Beide draaien om het terugtreden van de plaatselijke overheid. Burgers, of groepen burgers, of organisaties in de stad, wordt steeds meer verzocht dingen zelf te doen, te regelen en te financieren. Op subsidie hoeft niet meer te worden gerekend. Dit wordt omschreven als mensen in hun kracht zetten, of andere fraaie ambtenaren taal.
Gevolg is, veel burgers en organisaties die met de handen in het haar zitten, omdat voorzieningen in de wijk worden afgebroken, omdat er geen geld en ook geen vrijwillige menskracht gevonden kan worden.

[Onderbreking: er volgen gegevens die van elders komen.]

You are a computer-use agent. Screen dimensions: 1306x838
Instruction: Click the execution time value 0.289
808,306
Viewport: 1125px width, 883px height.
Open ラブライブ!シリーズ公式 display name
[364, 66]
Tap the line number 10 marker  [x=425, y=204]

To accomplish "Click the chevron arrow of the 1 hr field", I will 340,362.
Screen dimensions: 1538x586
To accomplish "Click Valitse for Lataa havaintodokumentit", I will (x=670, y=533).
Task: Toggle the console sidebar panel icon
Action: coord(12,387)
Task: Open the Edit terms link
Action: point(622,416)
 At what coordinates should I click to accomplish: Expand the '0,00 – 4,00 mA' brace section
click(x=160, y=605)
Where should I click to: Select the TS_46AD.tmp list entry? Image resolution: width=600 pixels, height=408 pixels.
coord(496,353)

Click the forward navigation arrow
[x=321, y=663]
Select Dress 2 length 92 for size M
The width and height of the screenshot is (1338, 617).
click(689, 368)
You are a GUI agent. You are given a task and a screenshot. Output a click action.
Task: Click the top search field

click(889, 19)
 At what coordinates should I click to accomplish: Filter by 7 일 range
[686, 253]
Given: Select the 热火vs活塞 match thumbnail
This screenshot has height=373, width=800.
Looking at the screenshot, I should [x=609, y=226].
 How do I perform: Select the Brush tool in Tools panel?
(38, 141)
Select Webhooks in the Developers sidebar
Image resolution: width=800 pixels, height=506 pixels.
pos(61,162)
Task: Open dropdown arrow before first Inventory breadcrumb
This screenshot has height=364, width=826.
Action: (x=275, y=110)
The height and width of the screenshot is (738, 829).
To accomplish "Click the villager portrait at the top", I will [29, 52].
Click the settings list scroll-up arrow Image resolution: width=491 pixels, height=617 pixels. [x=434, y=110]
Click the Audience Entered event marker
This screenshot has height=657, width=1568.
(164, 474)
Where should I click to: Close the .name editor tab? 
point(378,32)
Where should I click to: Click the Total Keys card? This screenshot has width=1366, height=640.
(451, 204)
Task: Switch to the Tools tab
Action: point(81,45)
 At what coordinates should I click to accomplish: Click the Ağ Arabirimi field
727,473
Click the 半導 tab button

Het besluit om de Noordenberg garage niet op te knappen, lokte meteen reactie uit, met name bij de binnenstad ondernemers. Zij vrezen voor hun omzet, te weinig parkeerplekken en minder reuring in de stad.
Op de argumenten valt wel het een en ander af te dingen, maar een ander feit is wel dat ondernemers daarnaast ook altijd pleiten voor lagere gemeentelijke lasten en niet te hoge parkeertarieven.
Nu is dat vanuit het oogpunt van het stimuleren van plaatselijke ondernemers terecht, maar ze vergeten daarbij wel dat lagere lasten en lage tarieven leidt tot minder inkomsten voor de gemeente en dus minder geld voor investeringen in de binnenstad.
Je kunt geen lagere lasten en tarieven willen en er dan ook nog eens op rekenen dat de gemeente alle parkeervoorzieningen voor je blijft betalen. Het is het een of het ander.
Dus moet er een andere oplossing komen. Natuurlijk kunnen de prioriteiten anders gelegd worden, maar we hadden die buurthuizen ook al die mogelijk dicht gaan, en dan nog bijvoorbeeld de transities en het Stadskantoor. Een gemeente die het zuinig aan moet doen, kan niet alle ballen in de lucht (blijven) houden.
Of moeten, als de ondernemers echt een vernieuwde parkeergarage willen, ze dan misschien ook maar in hun kracht gezet worden, net als de burgers en organisaties in de wijken.
Dan zit er niets anders op dan met de pet rond gaan en die garage deels zelf proberen te financieren. Als ik de argumenten van de ondernemers goed begrijp, verdient het zichzelf terug, door meer bezoekers en meer omzet.
Het is niet de eerste keer dat zoiets dergelijks gebeurt (zie ook het voorbeeld van de Centrumgarage), dus er wacht hier een schone, ondernemende taak voor de binnenstadwinkeliers. We zijn benieuwd of ze buiten de lijntjes kunnen kleuren.